The thing is, this whole Ryzen is smoother topic came up back in 2017, back when Intel's main 'gaming' line were i5's - 4c/4t CPUs, which were starting to feel the hit from games using more cores, and Windows using more cores for background tasks; inevitably causing stutter and hitches; most people's machines aren't anywhere near as clean as benchmarking machines, and Steve himself even made a video comparing clean vs non-clean/RGB software, and there were SPIKES. This was inevitably where the comments came from, you'd get a 8c/16th CPU or a 6c/12th Ryzen 1st Gen cpu fighting the average persons 4c/4th CPU, whilst running a busy, non ideal system. When stuff started firing off in the background, the Ryzen simply had more threads and cores to deal with this 'off topic' content so to speak. Steve forgets that most people do not run a machine objectively clean, they run it used with multiple tasks running in the background; in this case, the higher core and thread counts all start to make a difference. Not on average framerates, but on those spikes caused by background activity. Hell anyone who has been around long enough remembers how bad things like AV used to tank systems; this is just a continuation of this issue; cores/threads/io getting tied up by background processes; throw in more capacity and you hit those bottlenecks slower.

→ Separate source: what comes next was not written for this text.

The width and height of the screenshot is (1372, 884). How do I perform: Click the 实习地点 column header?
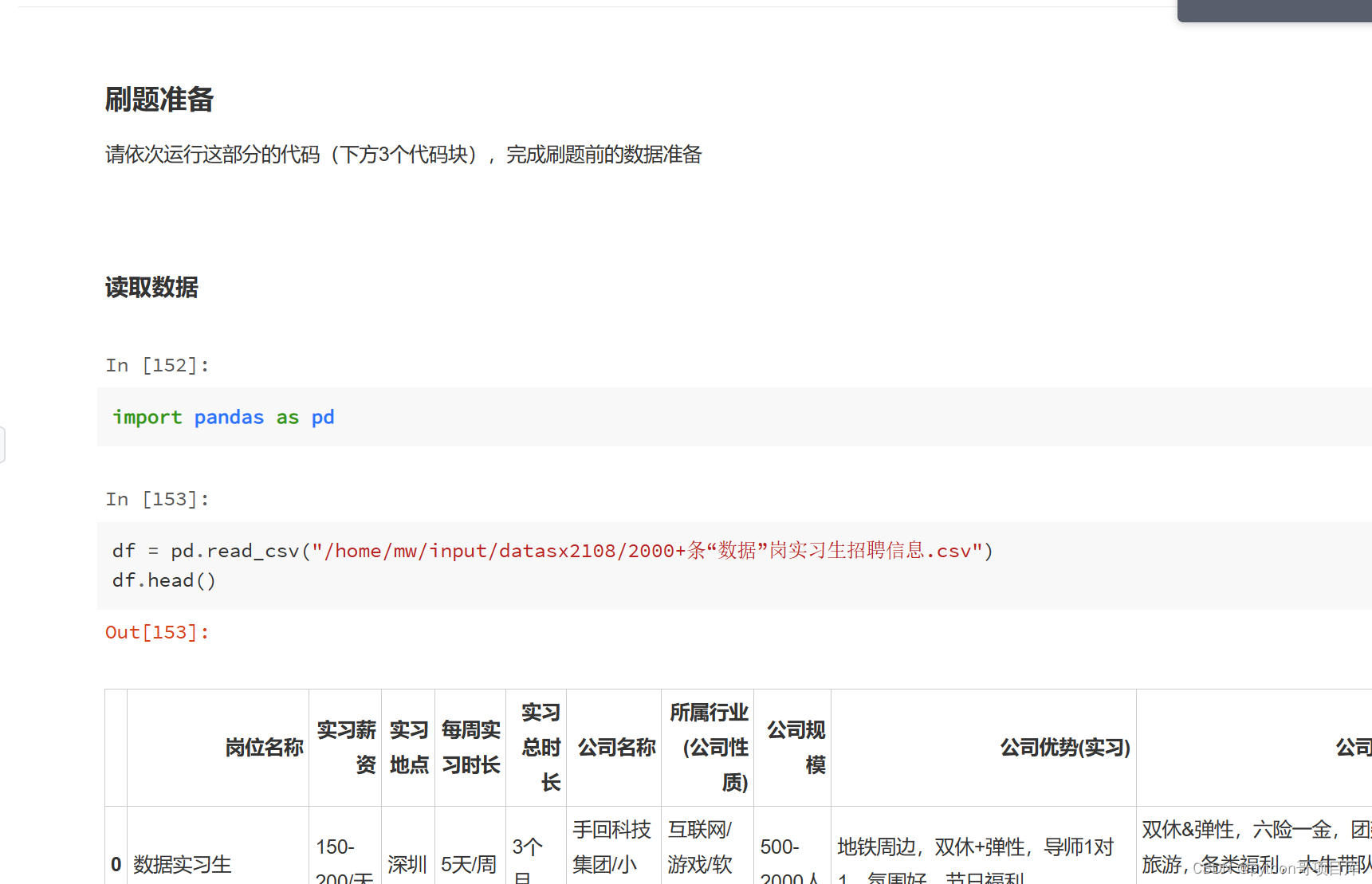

It's exactly the same reason as why many streamers found streaming caused lower framerate degradation on Ryzen CPUs, they had more cores and threads to allow the streaming to basically use a few cores whilst still offering the same number of cores to the game, therefore reducing thread/core dependency and sharing. Back in 2017, the Ryzen is smoother WAS true in many cases for many people, due to 'non ideal' software configuration and background tasks, and due to many people having 4c/4th i5s due to the 'i5s are enough for gaming' status quo at the time. They haven't aged well though by comparison!
Steve had a point with his video and topic, but he missed the mark with the exact point and comparisons being made. If he had focused more on the older comparative CPUs like the 4c/4th 3000-7000 Intel series chips, rather than the 8th ones and more modern CPUs, and on a less 'clean' benchmarking setup with suboptimal windows configurations and background tasks; he'd have been more on the point of WHY people had stated at the time Ryzen is smoother.